◆ **Latihan Singkat a**:
Menurut teks tentang ketimpangan ekonomi di bawah ini, berapa besar utang Pemerintah Pusat pada kuartal 1 tahun 2025?

◆ **Teks Bacaan**:

Ketimpangan ekonomi antara penguasa dan rakyatnya akhirnya semakin tampak nyata. Para pejabat tidak malu-malu membanggakan pendapatan mereka yang makin naik tinggi, tanpa peduli sebagian rakyatnya masih banyak yang kelaparan. Seperti yang dilakukan wakil rakyat baru-baru ini, dimana di depan kamera mereka berlenggak-lenggok gembira saat diumumkan ada kenaikan gaji dan tunjangan untuk mereka (tempo.co, 22/8/2025). Padahal gaji dan tunjangan mereka sebelumnya sudah jauh di atas nominal gaji rakyat karena total pendapatan mereka sebelumnya sudah ratusan juta. Kapitalisme inilah yang akhirnya 'membutakan mata dan hati' mereka, boro-boro berempati dengan penderitaan rakyatnya, tapi malah bahagia berbunga-bunga saat ada tambahan besar dana pajak yang masuk ke kantong mereka. Imbas kapitalisme, rakyat hidup dalam penderitaan. Naudzubillahi min dzalik.

SISTEM ISLAM 'MEMBUANG MANUSIA RAKUS'

Sumber dari databoks 25/8/2025 menunjukkan bahwa utang Pemerintah Pusat mencapai Rp 9,1 Kuadriliun pada kuartal 1 tahun 2025 ini.

◆ **Latihan Singkat b**:
Tuliskan kembali entri mulai dari baris yang memuat "You are a computer-use agent." hingga baris yang memuat "The image size is (468, 333).". Ganti "dropdown" dengan "menu", dan biarkan bagian lainnya tetap sama.

◆ **Data yang Diberikan**:
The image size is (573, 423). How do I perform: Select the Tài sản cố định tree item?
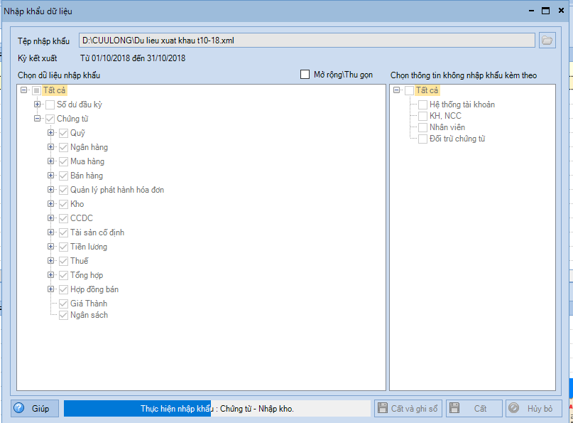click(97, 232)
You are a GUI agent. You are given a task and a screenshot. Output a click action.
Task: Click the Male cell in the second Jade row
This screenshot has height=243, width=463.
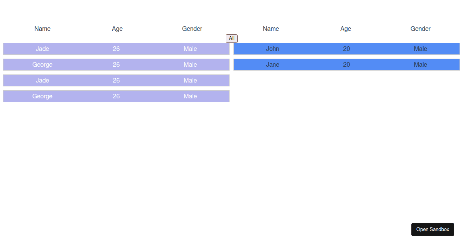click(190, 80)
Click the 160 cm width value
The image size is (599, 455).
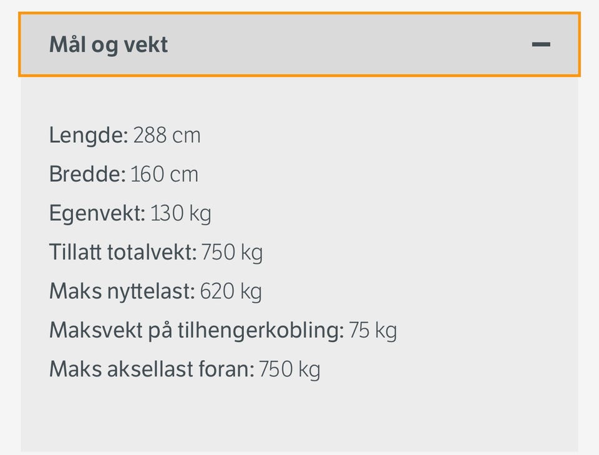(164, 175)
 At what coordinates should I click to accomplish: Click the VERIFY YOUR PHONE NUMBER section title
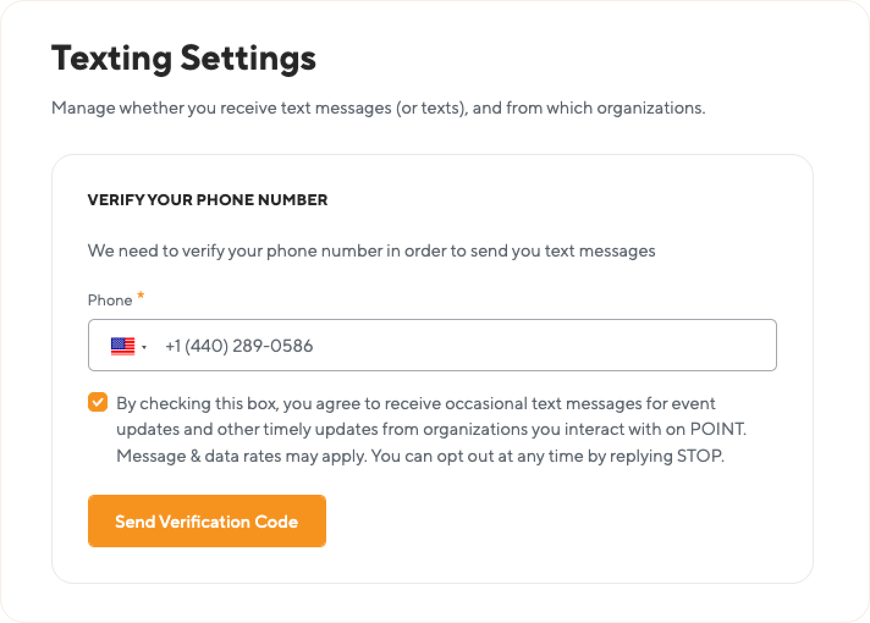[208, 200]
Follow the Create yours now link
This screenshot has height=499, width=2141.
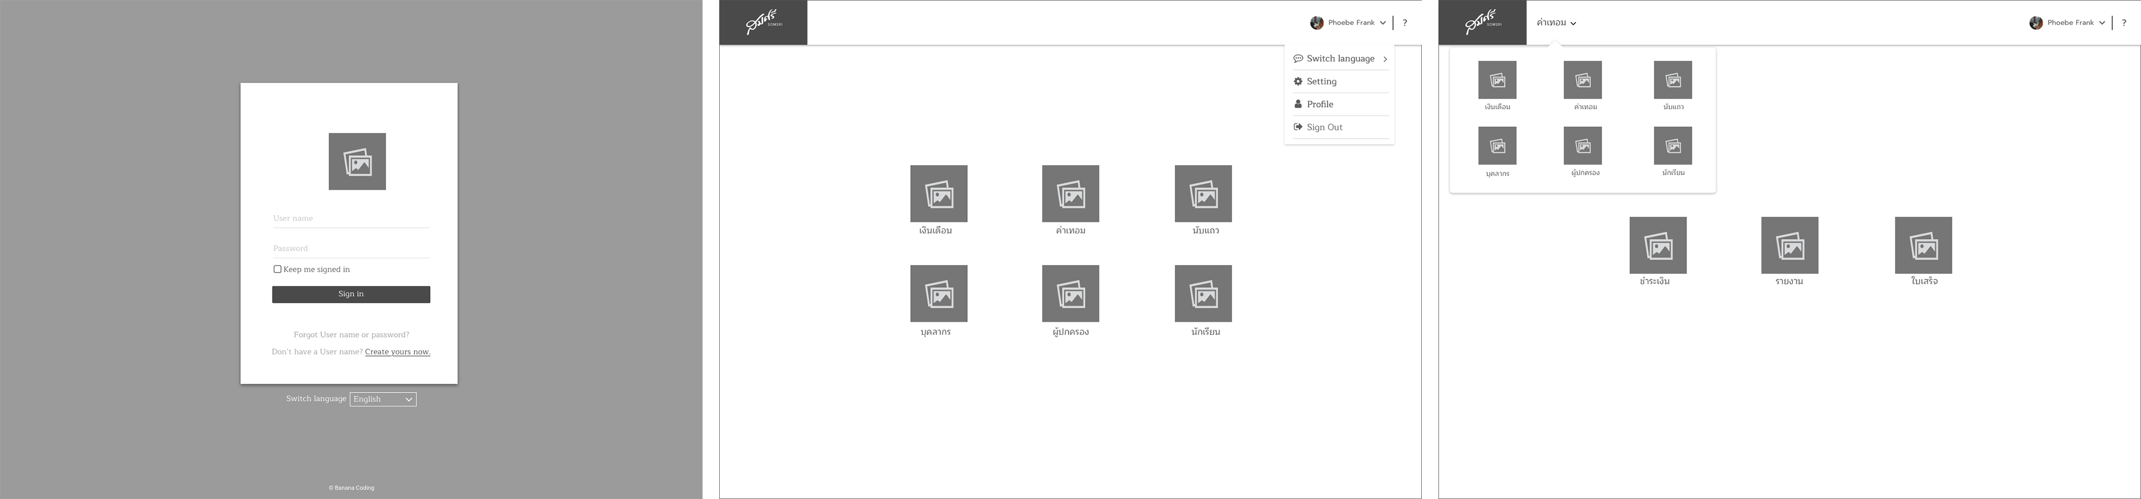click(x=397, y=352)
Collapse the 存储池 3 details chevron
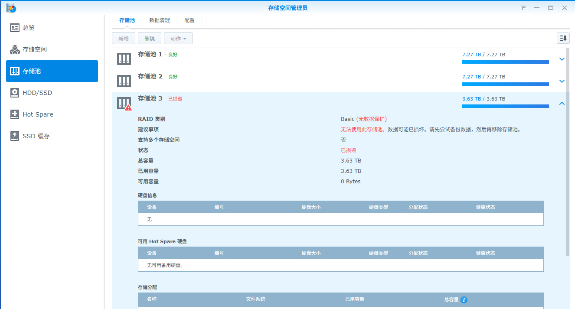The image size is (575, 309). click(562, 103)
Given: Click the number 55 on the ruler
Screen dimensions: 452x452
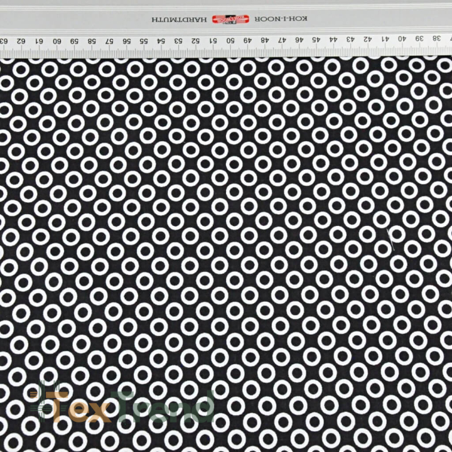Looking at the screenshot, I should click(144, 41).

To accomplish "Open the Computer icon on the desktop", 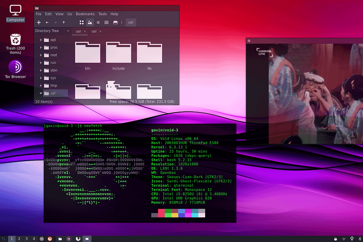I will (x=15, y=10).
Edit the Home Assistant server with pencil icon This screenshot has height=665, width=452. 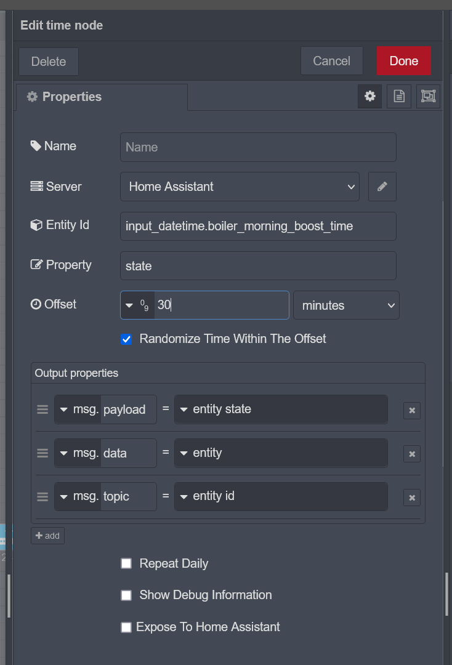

==

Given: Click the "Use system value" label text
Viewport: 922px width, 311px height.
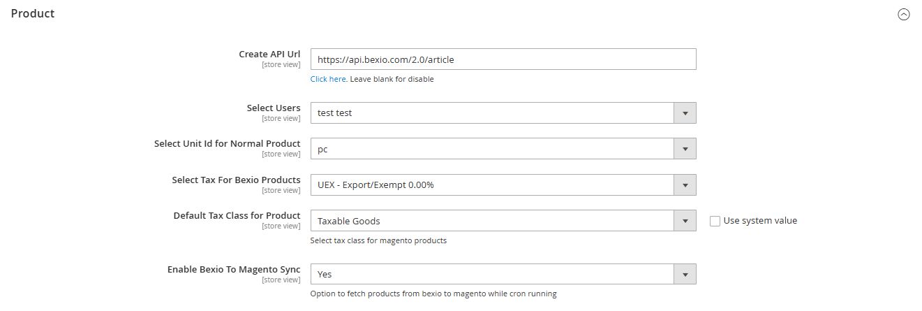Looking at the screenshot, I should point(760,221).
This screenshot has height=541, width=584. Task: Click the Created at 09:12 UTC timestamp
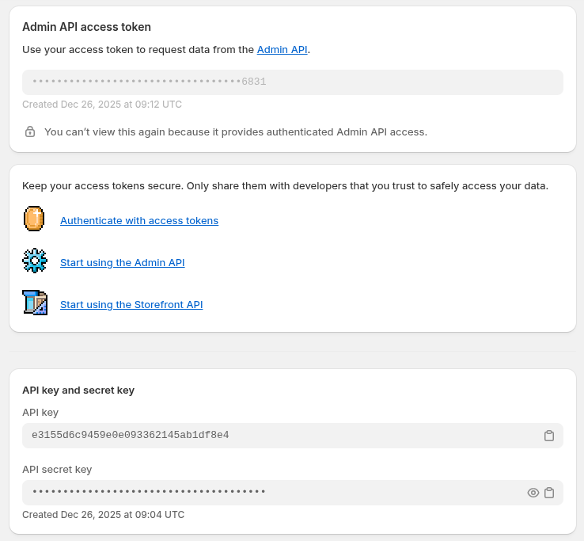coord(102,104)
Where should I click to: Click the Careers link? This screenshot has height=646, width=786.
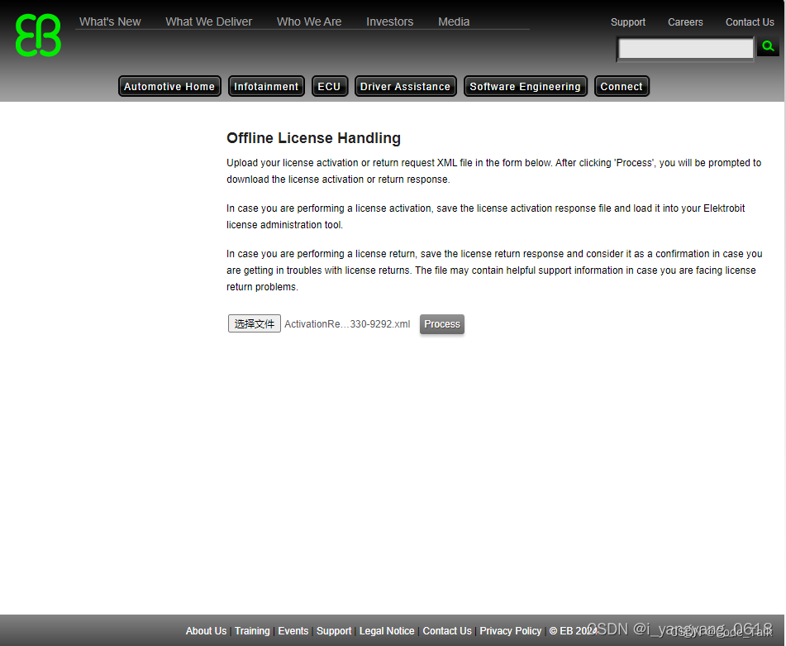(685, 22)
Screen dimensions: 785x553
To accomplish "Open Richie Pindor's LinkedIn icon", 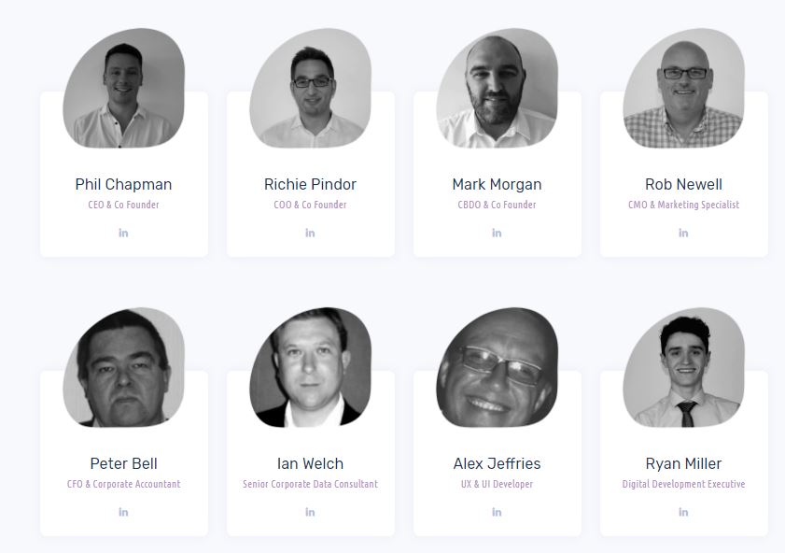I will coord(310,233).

==

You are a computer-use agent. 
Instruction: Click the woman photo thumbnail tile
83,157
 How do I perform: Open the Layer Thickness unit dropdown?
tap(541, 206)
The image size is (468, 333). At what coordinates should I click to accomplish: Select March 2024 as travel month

◆ **Jawaban Lengkap a**:
Utang Pemerintah Pusat mencapai Rp 9,1 Kuadriliun pada kuartal 1 tahun 2025.

◆ **Jawaban Lengkap b**:
You are a computer-use agent. 
Instruction: Click the woman photo thumbnail tile
83,157
 How do I perform: Open the Layer Thickness unit menu?
tap(541, 206)
The image size is (468, 333). At what coordinates should I click to accomplish: Select March 2024 as travel month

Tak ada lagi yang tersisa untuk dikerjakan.